Dans cette démultiplication des moyens de diffusion, mais aussi de l’offre et de la demande de contenu, les maisons de disques n’ont pas fait dans la plus grande finesse. Mieux encore que la réédition d’anciens albums déjà largement rentabilisés en CDs au prix fort, la compilation a été l’idée géniale des années 80 et 90. Ça n’est pas cher[[On économise des frais de production, les artistes touchent moins, on se « prête » gratuitement des titres d’une maison de disques à l’autre…]], et ça rapporte gros, avec un méga budget télé, coco. Au détriment, il est vrai, de la création, sans parler parfois de la qualité, mais les chiffres parlent[[Et rendent l’État complice, maintenant la TVA au prix fort, et à présent taxant tout ce qui a de la mémoire…]], et l’on pense déjà bien plus à la prédation de concurrents et à la capitalisation boursière vertigineuse. Du moment que le peuple achète, c’est à dire désire[[Les Star Academy et équivalents, sont le nec plus ultra du marketing musical : faire (semblant de faire) choisir au public ce qu’il achètera avant même d’avoir écrit une note !…]]…
Les majors suivent en effet une logique qui leur est propre, renforcées dans leur conviction par le fait d’avoir su, en se mobilisant rapidement, ne pas rater la vague du hip-hop, nouveau bingo.
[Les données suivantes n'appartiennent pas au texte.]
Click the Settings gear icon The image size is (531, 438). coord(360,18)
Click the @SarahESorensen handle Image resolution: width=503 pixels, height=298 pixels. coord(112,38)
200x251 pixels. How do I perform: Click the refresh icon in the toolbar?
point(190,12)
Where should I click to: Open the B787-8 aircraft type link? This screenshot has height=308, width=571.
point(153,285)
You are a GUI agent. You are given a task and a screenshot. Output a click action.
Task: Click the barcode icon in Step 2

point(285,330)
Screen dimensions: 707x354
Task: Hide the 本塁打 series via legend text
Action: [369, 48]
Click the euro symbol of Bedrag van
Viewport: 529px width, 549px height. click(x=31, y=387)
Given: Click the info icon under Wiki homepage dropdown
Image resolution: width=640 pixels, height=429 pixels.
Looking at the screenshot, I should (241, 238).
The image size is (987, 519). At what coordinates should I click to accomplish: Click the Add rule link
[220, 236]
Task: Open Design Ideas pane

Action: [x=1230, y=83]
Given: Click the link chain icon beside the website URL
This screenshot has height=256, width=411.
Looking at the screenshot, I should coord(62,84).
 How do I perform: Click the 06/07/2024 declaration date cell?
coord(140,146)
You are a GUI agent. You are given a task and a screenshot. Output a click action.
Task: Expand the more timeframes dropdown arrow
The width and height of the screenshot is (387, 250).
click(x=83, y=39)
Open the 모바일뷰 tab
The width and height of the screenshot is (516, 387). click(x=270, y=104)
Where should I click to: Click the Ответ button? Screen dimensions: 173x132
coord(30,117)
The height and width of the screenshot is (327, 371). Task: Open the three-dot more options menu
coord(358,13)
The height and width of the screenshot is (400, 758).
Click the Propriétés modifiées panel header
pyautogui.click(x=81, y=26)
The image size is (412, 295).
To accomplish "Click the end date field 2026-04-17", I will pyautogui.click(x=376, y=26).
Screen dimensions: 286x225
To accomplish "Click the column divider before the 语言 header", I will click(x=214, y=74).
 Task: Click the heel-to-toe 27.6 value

Elles ne rencontrent cependant pas le même succès avec la techno, dont les artisans sont généralement prévenus contre leurs méthodes commerciales à outrance, et préservent jalousement leur parcours underground des tentations financières. Ce mouvement reste d’autant marginal, et n’inquiète pas l’industrie du disque autant que la reproduction libre.
Seulement, Internet abolit la frontière spatio-temporelle classique qui nous régit, et ses acteurs économiques ont donc perdu leurs repères car ils ont cru pouvoir aller plus vite que la musique… C’est par ces mots que MacGregor conclut son article de décembre 2000, dans lequel il s’interrogeait sur la maturité de la net-économie. Cette fracture culturelle qu’il relève entre acteurs et utilisateurs d’un marché émergent dans la période critique où il tombe entre les mains des gestionnaires, au prix souvent de l’esprit de ses fondateurs, nous la connaissons bien. Et si nos édiles prennent soudain conscience de la façon dont un tel phénomène affecte jusqu’au champ politique, je ne puis que rejoindre les avisés analystes de JMM[[Jupiter Media Metrix, pas l’ex-autre, justement…]] dans leur conseil aux majors de revoir complètement leur copie. En s’interrogeant tout d’abord honnêtement sur les raisons de la désaffection des consommateurs vis-à-vis de leurs produits.
Peut-être alors leurs brillants stratèges prendront-ils conscience que ce phénomène, qu’ils qualifient de piratage, n’est guère que celui d’une régulation naturelle, la réponse spontanée (puisque la technologie le permet) à leurs propres excès, gage peut-être de la survie d’un marché qu’ils saturent de tapage et de mépris. Mais c’est bien vite oublier[[Nous aurons fait l’effort, le temps de cet article, aux majors de faire celui de se mettre, un instant, à notre place…]] que la musique est au cœur même de nos vies, que nous ne laisserons jamais tomber les artistes dont le travail nous est quotidiennement nécessaire. Or Internet permet plus que jamais l’établissement d’un lien direct entre les uns et les autres. Sans intermédiaire devenu inutile.